There was a fair bit of disagreement on this topic (although it
appears we have agreement on everything else, so that isn't too bad).
Everyone agrees that there must be a way to construct a class
that is guaranteed to be atomic and immutable, so that data races
cannot allow someone to see an instance change.
==== The "DEC position"
The Dec people argued that data races are bugs, that the others
guarantees should be sufficient to guarantee VM safety, and that
should be written to guarantee API safety. For example,
java.lang.String should be made truly immutable by either
making all methods synchronized, or put calls to Thread.memoryBarrier()

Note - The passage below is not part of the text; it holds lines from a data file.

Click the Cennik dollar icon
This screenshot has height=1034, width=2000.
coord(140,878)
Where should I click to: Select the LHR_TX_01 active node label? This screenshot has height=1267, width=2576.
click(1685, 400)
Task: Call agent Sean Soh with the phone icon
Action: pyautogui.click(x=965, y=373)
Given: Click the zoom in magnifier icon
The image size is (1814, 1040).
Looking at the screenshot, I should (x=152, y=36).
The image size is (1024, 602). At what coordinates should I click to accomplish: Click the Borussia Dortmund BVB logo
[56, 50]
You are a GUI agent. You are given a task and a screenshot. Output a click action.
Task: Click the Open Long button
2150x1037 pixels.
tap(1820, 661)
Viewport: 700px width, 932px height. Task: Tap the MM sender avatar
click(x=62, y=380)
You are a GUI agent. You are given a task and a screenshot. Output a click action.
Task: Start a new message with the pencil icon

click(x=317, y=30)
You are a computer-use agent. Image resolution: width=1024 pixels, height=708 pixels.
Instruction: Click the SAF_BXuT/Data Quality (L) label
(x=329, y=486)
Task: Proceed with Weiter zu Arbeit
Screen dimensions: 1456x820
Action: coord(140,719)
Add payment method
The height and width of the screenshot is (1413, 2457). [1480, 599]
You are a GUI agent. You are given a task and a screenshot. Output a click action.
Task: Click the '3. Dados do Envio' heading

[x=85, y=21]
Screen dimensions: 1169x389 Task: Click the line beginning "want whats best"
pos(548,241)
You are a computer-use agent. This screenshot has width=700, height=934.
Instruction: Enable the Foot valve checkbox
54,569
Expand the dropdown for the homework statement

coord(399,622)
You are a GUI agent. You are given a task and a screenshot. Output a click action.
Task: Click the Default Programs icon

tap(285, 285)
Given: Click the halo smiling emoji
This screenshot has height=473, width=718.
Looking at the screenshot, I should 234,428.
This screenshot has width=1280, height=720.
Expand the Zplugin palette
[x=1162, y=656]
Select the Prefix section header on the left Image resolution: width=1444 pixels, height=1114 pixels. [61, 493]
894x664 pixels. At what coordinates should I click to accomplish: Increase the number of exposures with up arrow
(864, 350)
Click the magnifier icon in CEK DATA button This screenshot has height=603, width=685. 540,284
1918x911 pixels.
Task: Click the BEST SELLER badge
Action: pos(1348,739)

where needed (either in the String methods, or in the methods that
take Strings and can't be allowed to see Strings change).
==== The "Sun position"
The Sun people argued that unless they saw convincing numbers that
it would be expensive for real programs on real machines, they want
full blown initialization safety for all fields. Furthermore, they
say that if we can guarantee this, then the existing single and double
check idioms should become approved and recommended idioms.
If they are convinced that this would be too expensive, then they want some
other _efficient_ way of making a class truly immutable; making all
of the methods synchronized, or putting calls to
Thread.memoryBarrier() are unacceptable. One solution would be to
attach special semantics to final; one issue with this is that it
would mean that marking a field as final may have the result of
making your program run slower on SMPs with a weak memory model, a
==== My comments on the Dec view:
Making a class immutable by making all of the methods
synchronized or by adding explicit memory barriers is far too heavy
weight and expensive to be acceptable:
* It is only required for a very small % of Java platforms (shared
memory multiprocessors with weak memory models)
* It will be expensive, even on systems where it isn't required for
* It will be harder to do compiler transformations to remove or reduce
the cost of general synchronization or memory barriers than
transformations to remove or reduce the cost of synchronization to
guarantee true immutability.
* If you tell people that they have to use a particular coding style
that will result in slower execution on all processors, in order
to preclude the theoretical (but unlikely) possibility of something
bad happening on 0.01% of Java platforms, the result will be that no one
uses that style.
* One possibility is that people develop different versions of their
libraries: one for execution on almost all machines, and another version
that will run correctly on shared memory multiprocessors with weak
memory models. This directly contradicts the WORA philosophy, would be
a maintenance nightmare, and just isn't going to happen.
=> Whatever is done to guarantee initialization safety must turn into
a no-op with no performance cost on machines where it isn't needed.
The synchronization and memory barriers don't cut it.
==== My comments on the Sun view:
I truly hate and detest the idea that we will tell programmers
that some data races are an acceptable and recommended programming
* We could hope to train programmers that "Data races are evil". I
don't think we could ever get more than a handful of programmers to
correctly understand that some kinds of data races are good, and others
kinds of data races are evil, unless we made it very simple (e.g.,
data races on immutable objects are OK).
* There are tools that perform static and dynamic checks for data races.
I have used some of them, and think these tools are an essential part of
the development of any reliable, heavily multi-threaded program. I don't
think it will be possible to teach these tools the distinction between
good vs. evil data races (once again, unless it is something very
simple, like "OK to race on immutable objects").
* If data races were officially sanctioned, but you wanted to develop
your own code free of data races, it would be hard to use data race
detection tools unless data races are removed from the JRE.
* It is unpleasant that constructors have a special magic power for
synchronization that can't be obtained any other way.
* Data races rot the brain and corrupt the soul.
Also, I suspect that guaranteeing full initialization safety will prove
to have a substantial performance impact, more than is acceptable. I
agree that something stronger than a suspicion is needed, but I worry
that focusing on "existing machines" may be too restrictive; for
example, do SMP Merced systems even exist at the moment? If it isn't
a problem on today's machines, but it becomes a serious problem on
machines 5 years from now, we won't be able to change this decision
because the installed code base will be huge and we will have trained
a generation of Java programmers to use data races.
==== Alternatives I'll toss out for comment:
Choice 1: guarantee initialization safety only for final fields. I think that
this won't be too expensive to discourage use of final, and then only
on very few machines.
Choice 2: Use a marker interface SecureImmutable; implementing this interface
means that your class and all of your fields must be final, that any
reference fields must be to arrays (that you don't modify) or to
SecureImmutable objects, the VM will guarantee initialization safety,
the compiler may warn against things like returning a reference to an
array or accepting a reference to an array in a constructor, and
Serialization might do special things to prevent creation of aliases
to your internal representation.
Rational: if your security depends on a class being truly immutable, there
are lots of things you need to worry about, and memory model issues are
the least of them. Why not have a special way of doing all of these?